I am trying to use the Match Analysis in the Open Quality studio product to find duplicate customers. It is basic person data with name, organization, email, and street address. I've scrubbed the data the best I can, but the data quality is poor, as there are a number of fields that have nulls.
There are so many parameters to vary in this process it is a little overwhelming. What fields and how long should the block key be? Which fields should be used in the matching rules and what matching functions do I use? What are the individual thresholds and confidence weights for the various fields and what should the overall match threshhold and confidence be set to?
I know I'm not the first person to use this trecordmatching algorithm in Talend for customer data matching, especially since the data is based on basic, common, data fields like name and address. I hate to reinvent the wheel and I know there are people with more statistical knowledge than I on what the settings should be.

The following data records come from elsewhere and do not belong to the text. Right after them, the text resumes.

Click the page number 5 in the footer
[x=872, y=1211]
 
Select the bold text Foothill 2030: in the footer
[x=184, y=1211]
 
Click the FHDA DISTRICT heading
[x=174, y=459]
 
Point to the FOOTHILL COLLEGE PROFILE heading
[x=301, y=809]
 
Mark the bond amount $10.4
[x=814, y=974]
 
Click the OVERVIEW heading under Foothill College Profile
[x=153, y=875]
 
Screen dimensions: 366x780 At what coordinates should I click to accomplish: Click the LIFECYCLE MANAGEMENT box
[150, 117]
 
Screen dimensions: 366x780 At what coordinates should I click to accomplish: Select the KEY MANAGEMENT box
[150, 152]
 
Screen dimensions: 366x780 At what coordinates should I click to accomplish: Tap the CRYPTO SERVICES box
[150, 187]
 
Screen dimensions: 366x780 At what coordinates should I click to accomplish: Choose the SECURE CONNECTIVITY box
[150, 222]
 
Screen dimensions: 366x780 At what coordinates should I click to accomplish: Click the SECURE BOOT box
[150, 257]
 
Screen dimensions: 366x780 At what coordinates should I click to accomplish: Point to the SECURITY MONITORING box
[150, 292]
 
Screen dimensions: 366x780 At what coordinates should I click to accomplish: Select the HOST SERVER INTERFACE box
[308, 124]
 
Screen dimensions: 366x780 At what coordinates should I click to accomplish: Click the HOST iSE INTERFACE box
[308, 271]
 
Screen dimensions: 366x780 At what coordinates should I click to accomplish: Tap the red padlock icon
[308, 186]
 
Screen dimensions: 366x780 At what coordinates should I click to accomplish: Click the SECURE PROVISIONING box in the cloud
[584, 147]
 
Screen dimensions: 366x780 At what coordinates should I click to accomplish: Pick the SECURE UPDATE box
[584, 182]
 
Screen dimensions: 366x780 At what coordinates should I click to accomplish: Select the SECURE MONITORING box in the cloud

Is there a library of matching rules/settings for customer data for Open Studio for Data Quality that is available for viewing or download?
With talend open studio for Data quality product, please have a look at this tFuzzyMacth component which compares a column from the main flow with a reference column from the lookup flow and outputs the main flow data displaying the distance.
Here is a component tRecordMatching which can join two tables by doing a fuzzy match on several columns using a wide variety of comparison algorithms,however, this component will be available in the Palette of Talend Studio on the condition that you have subscribed to one of the Talend Platform products not open source.